Ne è un esempio il racconto che dà il titolo all’antologia, in cui una donna deve occuparsi delle ceneri del padre e intraprende un viaggio da Brooklyn al Cairo, che la condurrà a nuove incredibili rivelazioni non solo sulla figura paterna, ma anche, inaspettatamente, sulla vita di sua madre. E proprio la rivelazione è una tra le caratteristiche ricorrenti dell’immaginario di Jarrar, che sceglie, quasi nella totalità dei casi, di cedere la parola e dare potere d’espressione a una moltitudine di voci femminili. Donne quasi sempre giovani o «fresche di deflorazione», che abbracciano i costumi, cercano a tutti i costi di liberarsene, o che più spesso si pongono in posizione ambivalente tra tradizione e progresso, tra l’orgoglio dell’appartenenza e l’insofferenza nei confronti di una società che tende a svalutarle o a non comprenderle davvero; donne che soffrono il fatto di essere quasi sempre definite da qualcun altro, osservate e giudicate da quell’istanza spersonalizzata e spersonalizzante che l’autrice chiama «la Gente». E proprio in quanto donne, sono loro le prime a cedere al vizio e a correre il pericolo di giudicarsi con estrema severità, di abitare il conflitto spinte tanto dal bisogno di liberarsi da una condizione di subordinazione, quanto dall’incessante necessità di trovare un compromesso, un dialogo con le proprie origini.
Jarrar è il megafono ideale che offre loro la possibilità di autodeterminarsi, di fare un passo avanti sul palcoscenico portando in dono le vite spezzate, caotiche, ricche di amori sbagliati, di scelte incerte, di famiglie felicemente a pezzi, di decisioni critiche e rivoluzioni intime. Quelle di Jarrar sono donne alle prese con amori omosessuali troppo audaci e assurdi per poter essere esplicitati, perse in un girotondo di matrimoni combinati, morti, fughe, incidenti automobilistici, scomparse e ritorni. E che in comune sembrano avere una sorta di angoscia della dimenticanza, un timore di essere cancellate dal tempo e dalla storia, o ancor di più da una società che, a prescindere dal proprio progressismo, pecca costantemente di saccenteria nei loro confronti, costringendole spesso a un ruolo marginale, più scontato di quello che loro desiderano, e che pretendono.
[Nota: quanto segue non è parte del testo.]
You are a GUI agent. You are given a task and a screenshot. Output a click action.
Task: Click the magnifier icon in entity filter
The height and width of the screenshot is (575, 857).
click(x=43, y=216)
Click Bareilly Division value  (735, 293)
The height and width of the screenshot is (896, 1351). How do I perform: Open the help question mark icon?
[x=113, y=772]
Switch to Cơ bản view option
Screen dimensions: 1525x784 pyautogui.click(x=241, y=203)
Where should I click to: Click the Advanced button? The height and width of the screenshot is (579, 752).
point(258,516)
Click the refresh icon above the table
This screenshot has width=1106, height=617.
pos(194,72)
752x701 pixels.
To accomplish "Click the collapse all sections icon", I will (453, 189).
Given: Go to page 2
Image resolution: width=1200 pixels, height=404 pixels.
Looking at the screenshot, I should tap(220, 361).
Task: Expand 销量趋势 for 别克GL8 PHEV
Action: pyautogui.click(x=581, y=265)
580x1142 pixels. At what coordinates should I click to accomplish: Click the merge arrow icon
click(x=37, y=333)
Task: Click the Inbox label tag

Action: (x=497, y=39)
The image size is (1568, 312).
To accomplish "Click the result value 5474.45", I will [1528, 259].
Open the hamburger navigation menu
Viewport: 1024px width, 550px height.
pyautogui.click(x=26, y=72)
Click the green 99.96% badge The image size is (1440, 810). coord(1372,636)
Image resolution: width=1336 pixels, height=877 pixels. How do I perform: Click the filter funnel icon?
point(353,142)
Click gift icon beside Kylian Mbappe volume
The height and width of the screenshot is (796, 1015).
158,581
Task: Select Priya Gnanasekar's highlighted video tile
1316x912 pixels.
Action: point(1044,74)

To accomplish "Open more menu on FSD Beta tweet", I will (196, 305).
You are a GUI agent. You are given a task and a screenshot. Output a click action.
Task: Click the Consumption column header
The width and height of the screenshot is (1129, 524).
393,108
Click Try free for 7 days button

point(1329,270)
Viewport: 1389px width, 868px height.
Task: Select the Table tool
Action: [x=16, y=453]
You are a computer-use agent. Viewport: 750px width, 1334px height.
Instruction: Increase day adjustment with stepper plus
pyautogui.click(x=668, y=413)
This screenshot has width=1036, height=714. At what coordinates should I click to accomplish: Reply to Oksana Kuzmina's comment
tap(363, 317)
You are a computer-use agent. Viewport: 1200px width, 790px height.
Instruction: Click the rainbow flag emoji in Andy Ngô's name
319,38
In Io, lui e Muhammad Ali, Jarrar è la cassa di risonanza per quella visibilità che è ancora necessaria, che traduce in parola l’istinto, la volontà di non retrocedere, di non sbiadire, di non stare zitte: attraverso la sua parola, così fresca e puntuale, oltre che immaginifica, queste donne rivendicano il diritto a una vita propria, alla scelta, al sesso, perfino alla possibilità di comportarsi “male”, perché quel male ha un potere determinante, e utile. «Tutto quello che ho voluto», dice una di loro, «è sentirmi integra»; integre, quindi salde, in un mondo – di nuovo – frammentato e compromesso, non solo nel suo tessuto relazionale – nell’abbandono, in un rapporto interrotto o complicato con parenti o amici; ma anche nella materia: per una guerra, per una necessità spesso coatta di andarsene, quando non per una scelta radicale di cambiare scenario e pensare a un destino alternativo.
Il libro si apre col racconto di una ballerina che vuole la luna (e a differenza di molte principesse, fa di tutto per ottenerla davvero), in un contesto in cui ottenere un visto per espatriare sembra un’impresa ben più ardua che pescare il satellite con un retino; servono nove orsi in cerchio sulle punte per scampare a un matrimonio combinato, e forse anche per sognare un finale diverso e sfuggire al destino di parrucchiera; servono grazia e testardaggine per lanciare il cuore oltre l’ostacolo e tenere a mente che è lecito desiderare, sperimentare, immaginare qualsiasi cosa – anche trasformarsi in falco e librarsi in volo sopra i mari di mezzo mondo. E se essere donna significa non essere mai «considerata insopportabilmente bella» da nessuno, la volontà di questo libro è anche insegnare e concedere indulgenza, è nobilitare vite che altrimenti rischierebbero di essere confuse nel caos, e porre l’accento sulla possibilità di dire: «Io voglio la luna», e di ripetere al mondo: «Io esisto».